### INFORMATION SUPPLIED
====================
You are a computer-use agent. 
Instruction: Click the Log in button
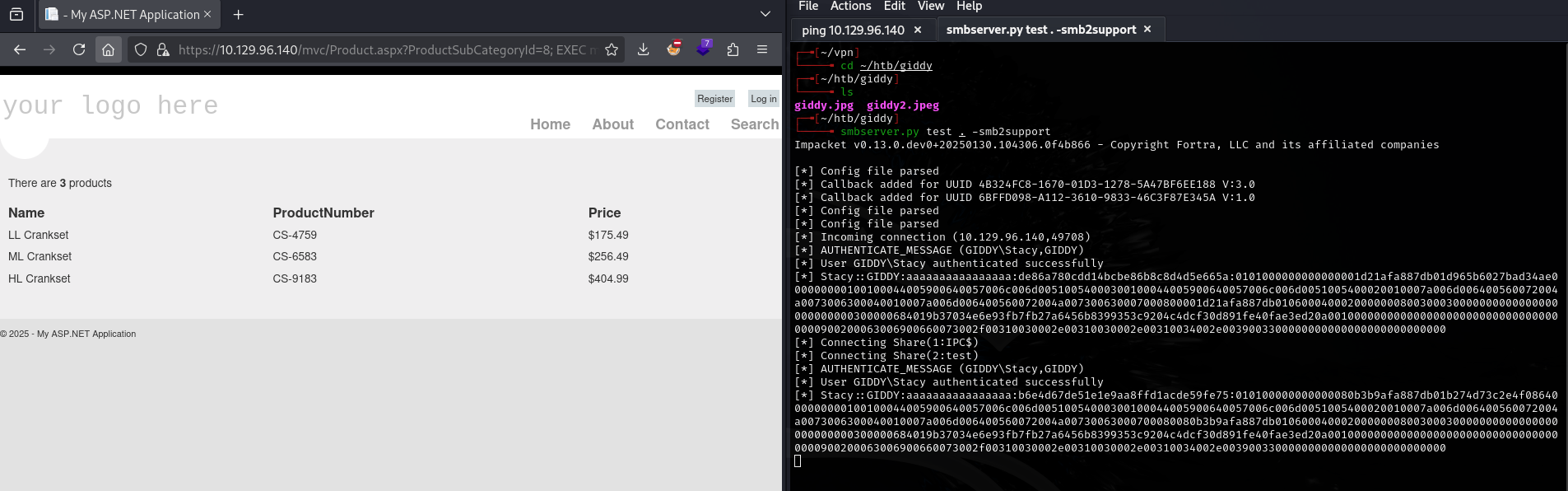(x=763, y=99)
====================
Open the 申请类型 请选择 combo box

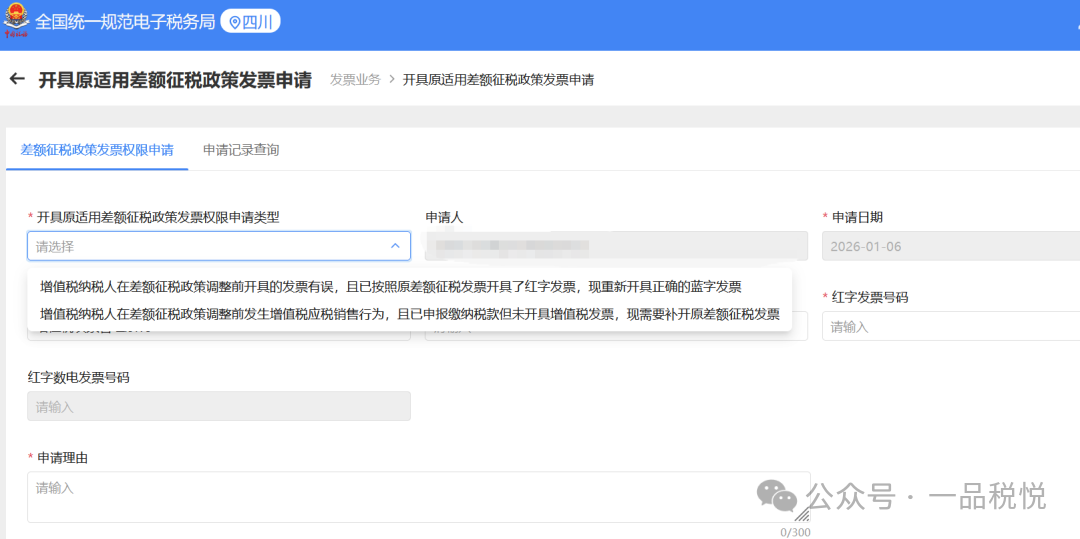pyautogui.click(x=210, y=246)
====================
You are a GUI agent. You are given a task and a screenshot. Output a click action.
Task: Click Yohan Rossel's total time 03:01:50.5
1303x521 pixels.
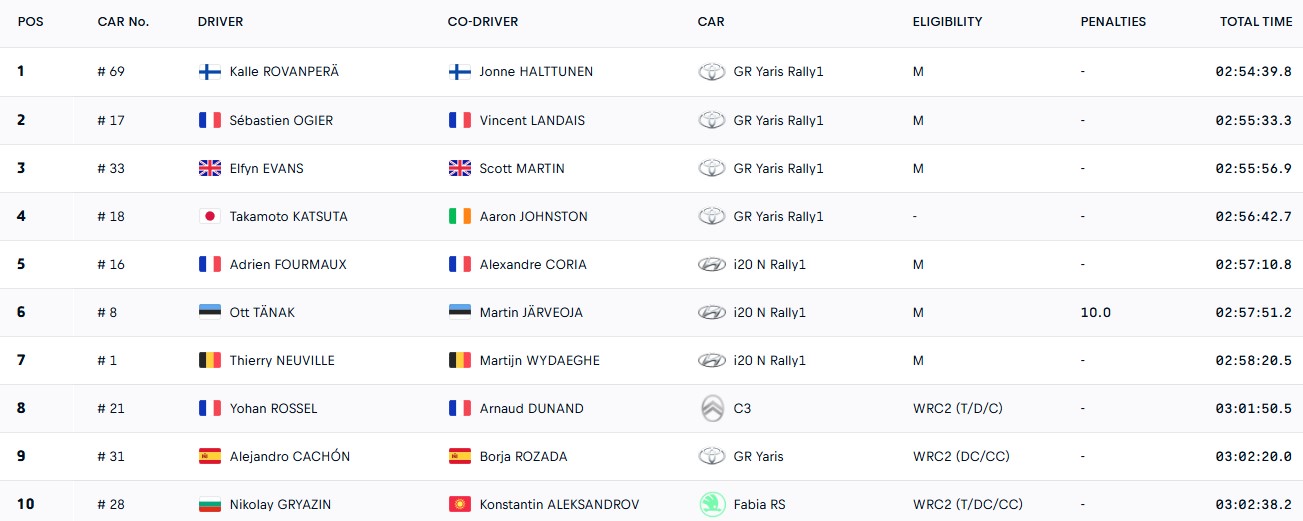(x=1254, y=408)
====================
### WHAT TO PRODUCE
Pull out each line of the records holding the string "agent".

### RESPONSE
You are a computer-use agent. 
You are a GUI agent. You are given a task and a screenshot. Output a click action.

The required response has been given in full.